## Available data
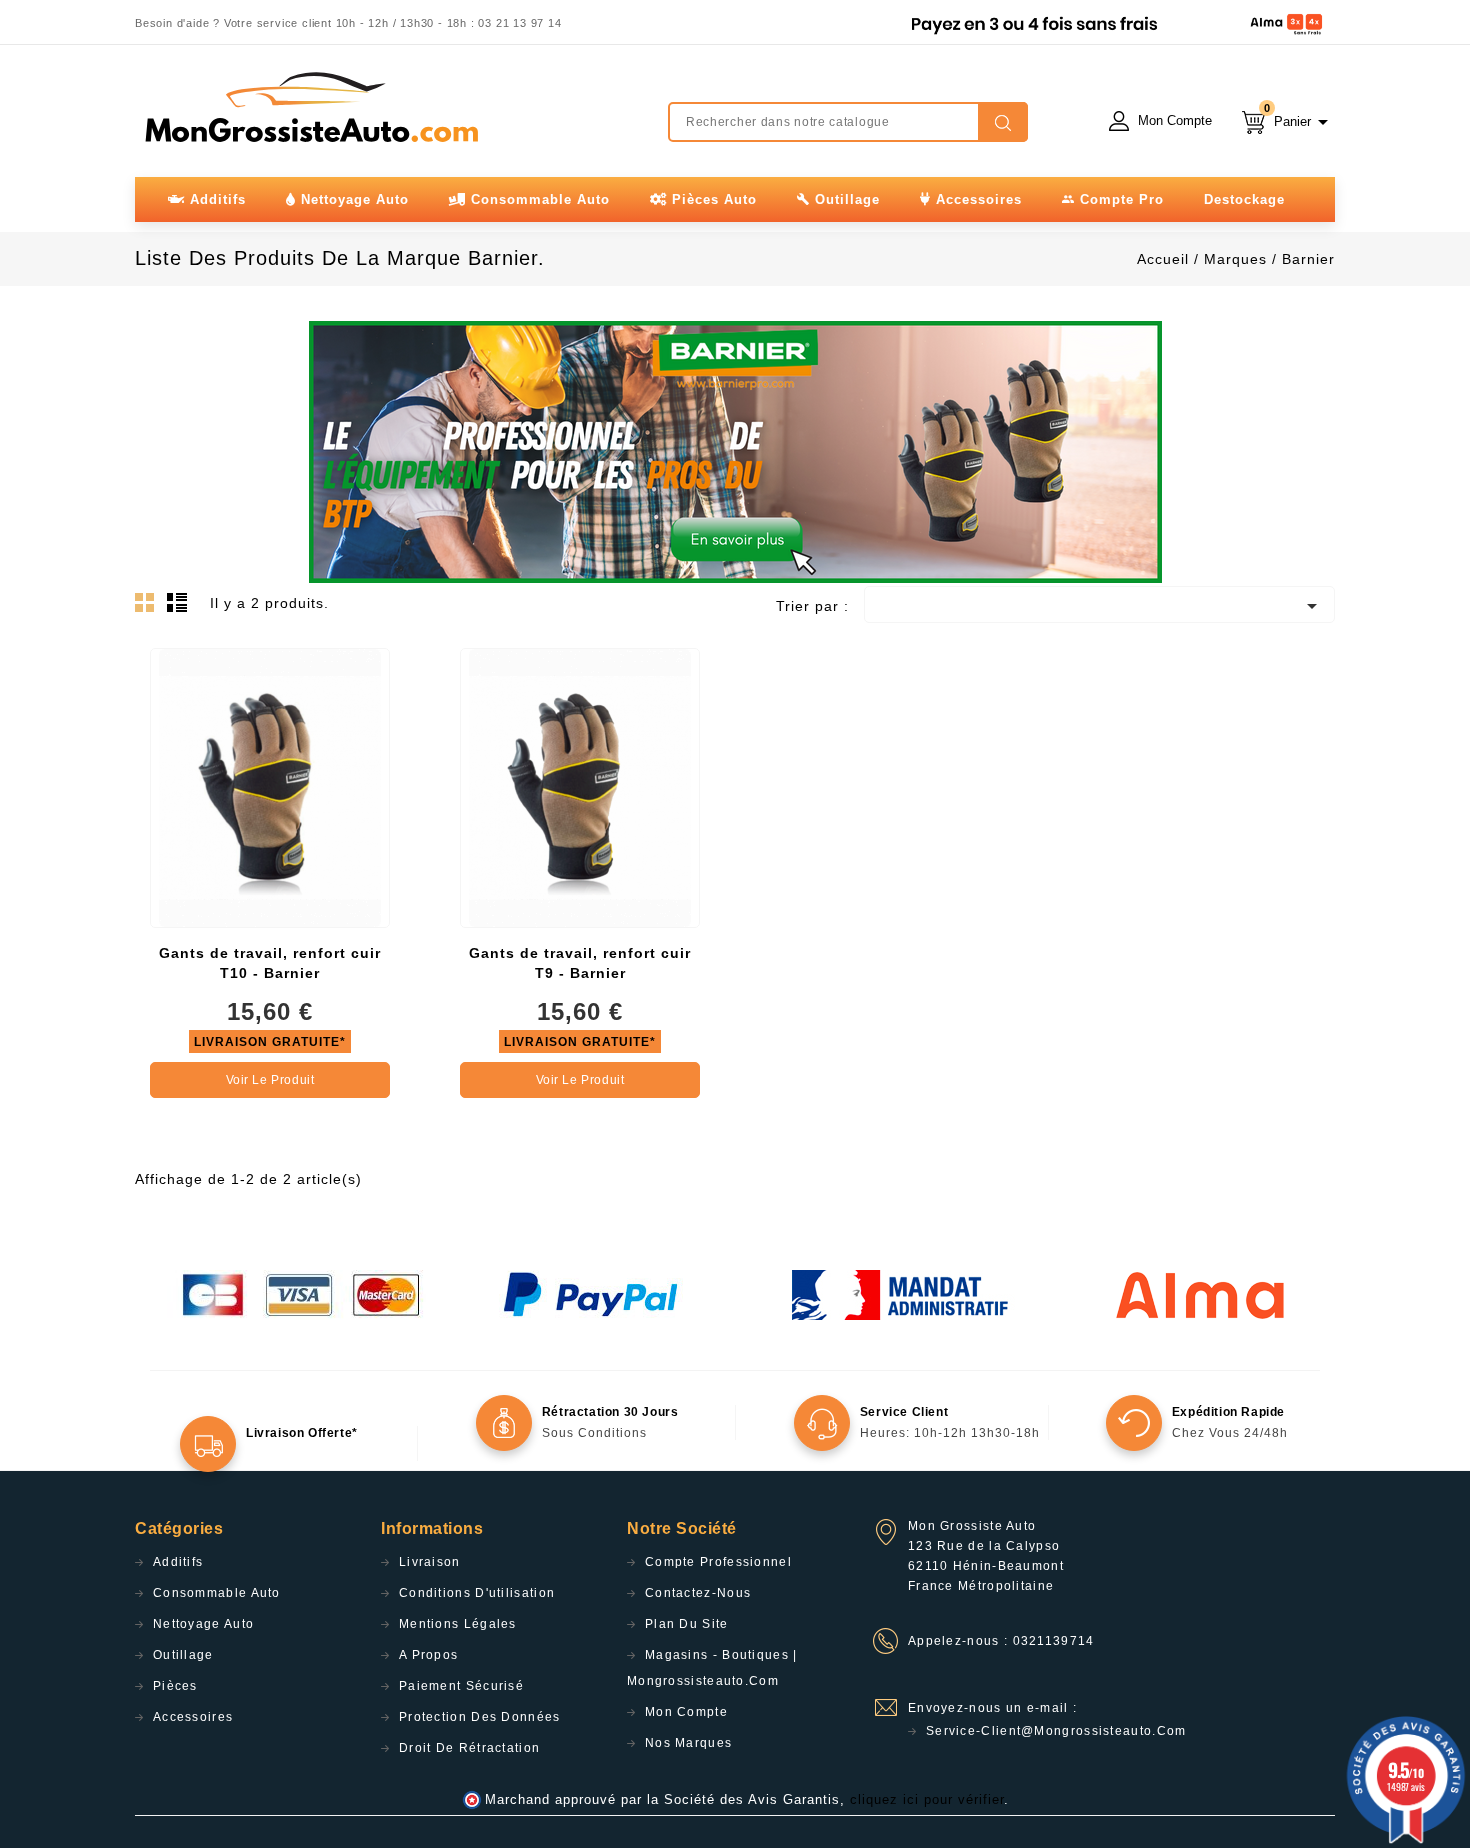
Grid (150, 608)
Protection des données (480, 1717)
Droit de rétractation (469, 1748)
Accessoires (193, 1717)
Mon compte (686, 1712)
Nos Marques (688, 1743)
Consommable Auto (217, 1593)
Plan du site (687, 1624)
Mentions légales (458, 1624)
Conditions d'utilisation (477, 1593)
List (180, 608)
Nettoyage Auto (203, 1624)
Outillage (183, 1655)
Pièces (175, 1686)
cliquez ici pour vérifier (927, 1800)
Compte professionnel (718, 1562)
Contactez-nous (698, 1593)
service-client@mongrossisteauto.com (1056, 1731)
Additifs (178, 1562)
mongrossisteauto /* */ (310, 107)
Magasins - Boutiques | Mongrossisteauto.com (712, 1668)
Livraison (430, 1562)
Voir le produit (270, 1080)
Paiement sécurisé (461, 1686)
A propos (428, 1655)
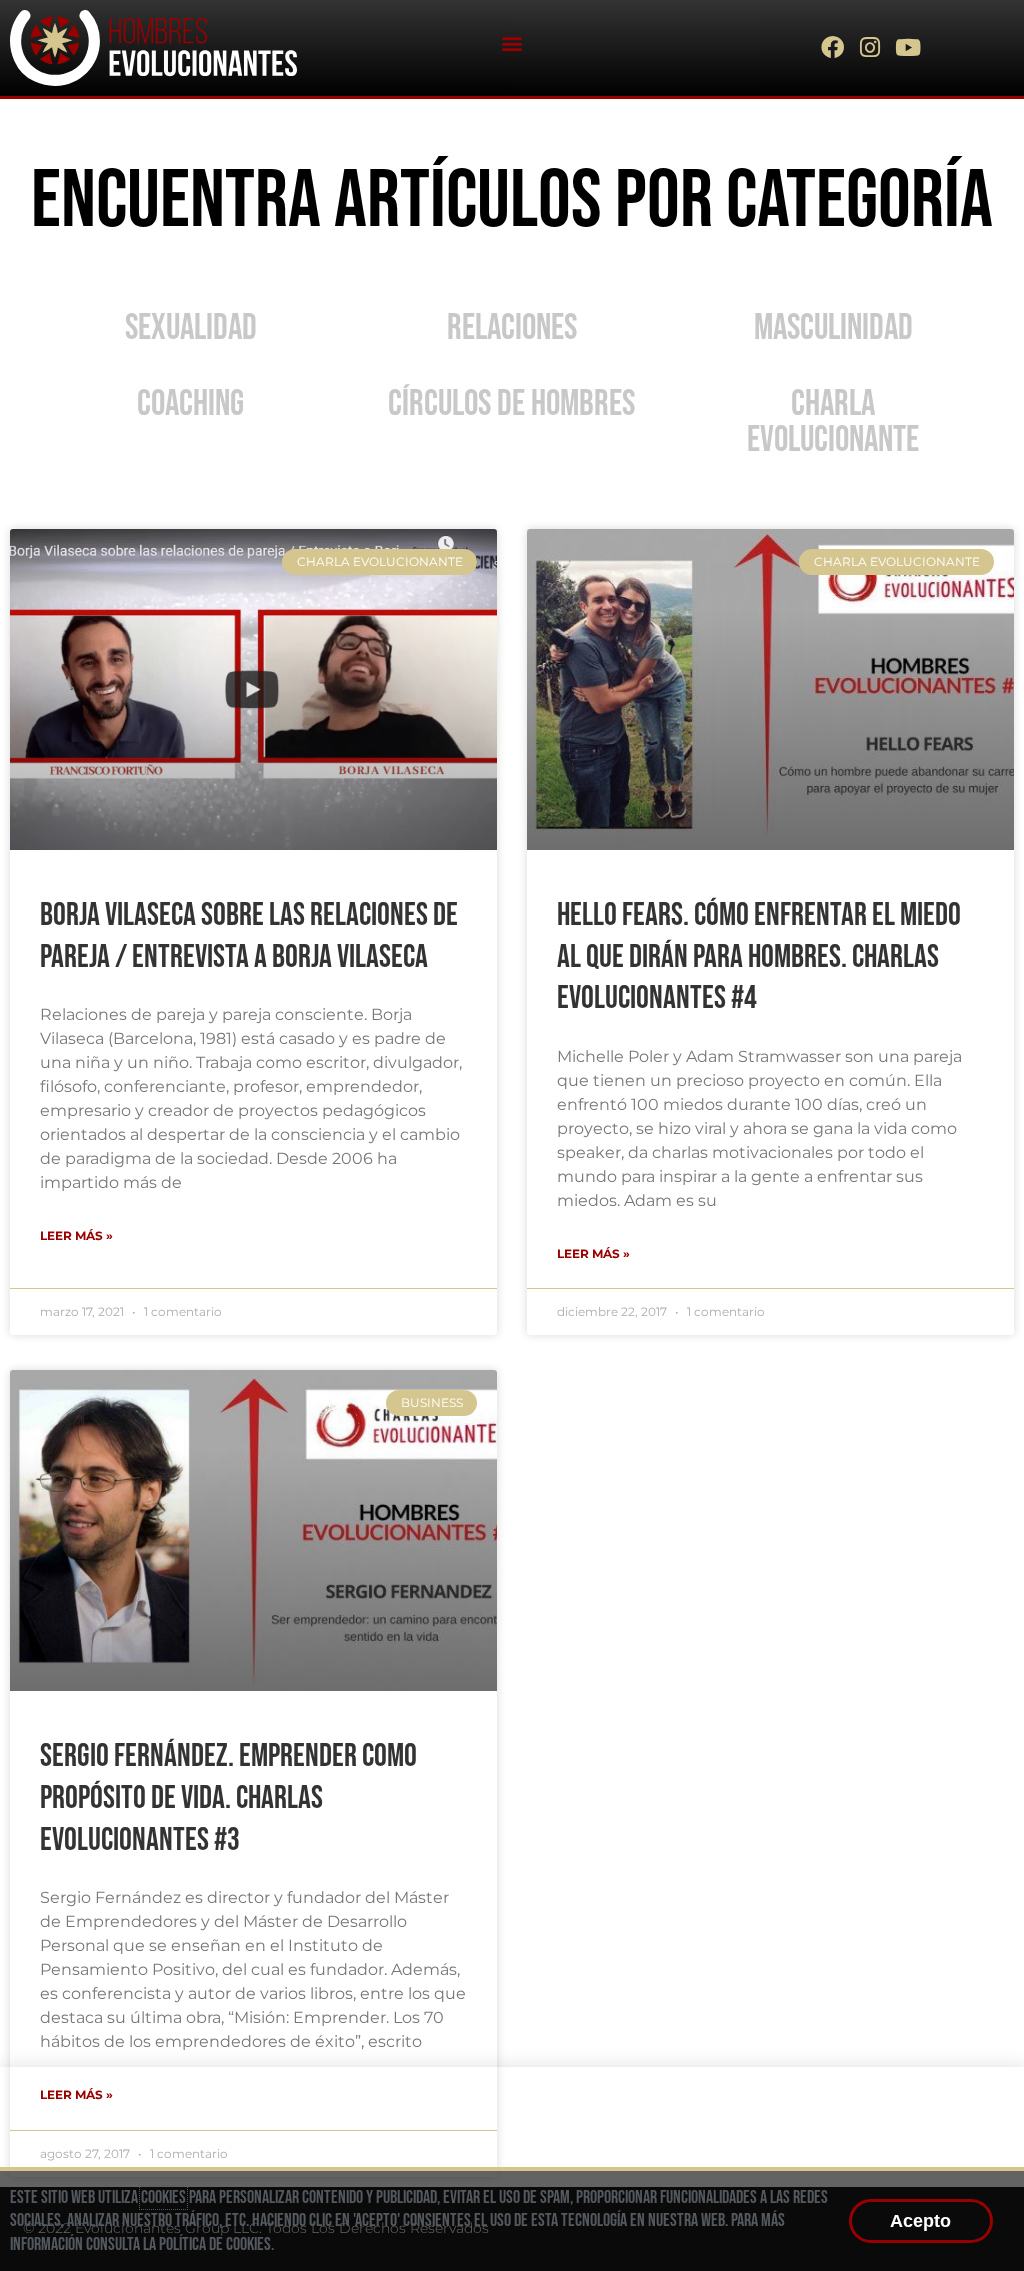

## Exercise
The required output is every line above from the one with "Consommable Auto (217, 1593)" down to the one with "mongrossisteauto /* */ (310, 107)", restated word for word, ends included.

## Response to this task
Consommable Auto (217, 1593)
Plan du site (687, 1624)
Mentions légales (458, 1624)
Conditions d'utilisation (477, 1593)
List (180, 608)
Nettoyage Auto (203, 1624)
Outillage (183, 1655)
Pièces (175, 1686)
cliquez ici pour vérifier (927, 1800)
Compte professionnel (718, 1562)
Contactez-nous (698, 1593)
service-client@mongrossisteauto.com (1056, 1731)
Additifs (178, 1562)
mongrossisteauto /* */ (310, 107)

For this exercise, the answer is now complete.